1

The main problem I'm having is parsing from the website to my program. I got it to print out the source code. Also if it doesn't contain 'http://' I need to add it. I really don't understand how to parse strings .

import java.net.*; 
import java.io.*; 
import java.util.Scanner;
public class Project6 { 
  public static void main (String [] args) throws Exception { 

    Scanner sc = new Scanner(System.in); 
    System.out.print("Please enter the URL. "); 
    String web= sc.nextLine(); 
    String foo = "http://allrecipes.com/";


//is "web" have an allrecipes.com url?
//if it doesn't, then exit
if ( web.equals(foo)) {  
  StringBuilder s = new StringBuilder(); 
URL recipes  = new URL (web); 
BufferedReader in = new BufferedReader(new InputStreamReader(recipes.openStream()));

String  inputLine; 

while ((inputLine = in.readLine ())!= null) 
  System.out.println(inputLine);
in.close(); 

}
else { 
   System.out.println("I'm  sorry, but that is not a valid allrecipes.com URL."); 
  System.exit(0); 
//does "web" start with "http://"
//if it doesn't, add it
}
  • look here.. sort of same http://stackoverflow.com/questions/9580684/how-to-retrieve-title-of-a-html-with-the-help-of-htmleditorkit – Balaji Krishnan Oct 18 '13 at 07:48
  • You shouldn't be using `web.equals(foo)`, because you need to handle for if the user forgot http:// and if they entered a subdomain. A better check would be `web.indexOf("allrecipes") != -1`, that makes sure at least the domain is there. – William Gaul Oct 18 '13 at 07:50
  • Use Pattern Matching i.e Regular Expression for printing out certain things from website – Prateek Oct 18 '13 at 07:59

4 Answers4

1

Parsing HTML on your own is not a good idea. I would propose using jsoup library, which really helps with parsing and selecting elements.

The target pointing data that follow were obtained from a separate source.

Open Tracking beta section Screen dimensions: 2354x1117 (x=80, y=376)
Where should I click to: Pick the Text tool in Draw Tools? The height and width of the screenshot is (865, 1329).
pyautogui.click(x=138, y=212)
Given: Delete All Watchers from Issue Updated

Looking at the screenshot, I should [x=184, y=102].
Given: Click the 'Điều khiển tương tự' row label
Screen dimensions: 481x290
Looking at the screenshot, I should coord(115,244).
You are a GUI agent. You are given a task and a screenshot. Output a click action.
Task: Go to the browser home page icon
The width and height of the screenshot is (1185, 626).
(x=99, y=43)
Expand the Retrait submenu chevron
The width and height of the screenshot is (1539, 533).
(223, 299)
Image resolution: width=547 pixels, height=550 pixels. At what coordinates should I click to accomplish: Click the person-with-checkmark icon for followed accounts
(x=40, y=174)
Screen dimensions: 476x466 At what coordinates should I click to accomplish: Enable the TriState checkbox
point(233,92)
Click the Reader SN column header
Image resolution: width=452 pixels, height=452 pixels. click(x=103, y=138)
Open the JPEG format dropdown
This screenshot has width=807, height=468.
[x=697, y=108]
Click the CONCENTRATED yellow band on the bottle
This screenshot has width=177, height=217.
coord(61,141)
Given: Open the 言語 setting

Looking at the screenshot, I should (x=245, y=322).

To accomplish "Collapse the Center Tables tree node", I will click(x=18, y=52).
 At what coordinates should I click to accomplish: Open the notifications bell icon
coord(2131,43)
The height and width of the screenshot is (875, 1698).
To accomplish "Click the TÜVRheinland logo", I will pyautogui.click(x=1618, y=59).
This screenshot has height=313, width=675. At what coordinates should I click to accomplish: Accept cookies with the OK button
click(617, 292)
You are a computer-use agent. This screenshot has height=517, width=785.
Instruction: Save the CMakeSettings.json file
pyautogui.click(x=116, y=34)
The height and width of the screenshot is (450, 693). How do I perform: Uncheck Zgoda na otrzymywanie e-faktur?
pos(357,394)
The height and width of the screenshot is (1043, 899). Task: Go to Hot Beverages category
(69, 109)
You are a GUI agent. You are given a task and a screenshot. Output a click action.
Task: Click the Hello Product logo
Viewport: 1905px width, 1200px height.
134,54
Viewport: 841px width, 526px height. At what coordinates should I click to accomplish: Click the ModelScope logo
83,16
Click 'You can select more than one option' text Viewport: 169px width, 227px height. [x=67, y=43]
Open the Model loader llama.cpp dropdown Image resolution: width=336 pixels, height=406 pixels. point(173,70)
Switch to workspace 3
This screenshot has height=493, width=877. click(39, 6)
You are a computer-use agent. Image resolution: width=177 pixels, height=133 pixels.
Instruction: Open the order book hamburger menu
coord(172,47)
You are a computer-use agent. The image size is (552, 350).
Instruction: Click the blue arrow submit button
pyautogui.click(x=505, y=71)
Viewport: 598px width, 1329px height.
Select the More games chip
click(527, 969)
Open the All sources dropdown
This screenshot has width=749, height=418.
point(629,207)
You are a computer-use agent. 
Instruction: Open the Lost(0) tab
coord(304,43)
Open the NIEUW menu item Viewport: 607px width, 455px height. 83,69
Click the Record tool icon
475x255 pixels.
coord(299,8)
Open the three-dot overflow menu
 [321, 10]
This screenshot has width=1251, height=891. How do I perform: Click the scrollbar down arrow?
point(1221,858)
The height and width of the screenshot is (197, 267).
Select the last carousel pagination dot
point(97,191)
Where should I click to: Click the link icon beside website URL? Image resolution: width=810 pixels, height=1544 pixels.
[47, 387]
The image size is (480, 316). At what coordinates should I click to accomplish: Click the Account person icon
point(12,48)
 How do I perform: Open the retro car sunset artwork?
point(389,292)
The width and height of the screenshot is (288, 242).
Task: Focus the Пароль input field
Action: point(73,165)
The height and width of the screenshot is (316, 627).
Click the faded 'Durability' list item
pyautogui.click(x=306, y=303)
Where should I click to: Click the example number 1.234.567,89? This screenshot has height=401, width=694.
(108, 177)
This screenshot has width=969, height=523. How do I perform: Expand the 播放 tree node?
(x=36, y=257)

Your code could look something like this with jsoup:

Document doc = Jsoup.connect(web).get();
Elements title = doc.select("title");

It is concise, readable and you can easily parse/select other elements if you need (eg. more complex css selectors like #recipes > div #recipe-title)

Juraj Blahunka
  • 17,913
  • 6
  • 34
  • 52
0

You are looking for a web crawler. Just a couple: JSoup & Selenium(CSS selectors to retrieve elements), crawler4j(I haven't used it).

Silviu Burcea
  • 5,103
  • 1
  • 29
  • 43
0

Then your if condition should be

if(web.equlas(foo) || web.equlas(foo.replaceAll("http://", "")){


}

The above test passes if web equals to

http://allrecipes.com/

or

allrecipes.com/

As a side note: http://allrecipes.com/ <-- . There is no need for / in the end I guess.

Suresh Atta
  • 120,458
  • 37
  • 198
  • 307
0

Match input from foo :

Scanner sc = new Scanner(System.in);
System.out.print("Please enter the URL. ");
String web = sc.nextLine(); // Suppose "allrecipes.com";
String foo = "http://allrecipes.com"; // no need of / like this http://allrecipes.com/

// is "web" have an allrecipes.com url?
// if it doesn't, then exit
if (foo.matches(web) || foo.matches("http://"+web)) {
 ..........
}

In above case if user has entered allrecipes.com or http://allrecipes.com then only will be able to proceed further

Prateek
  • 12,014
  • 12
  • 60
  • 81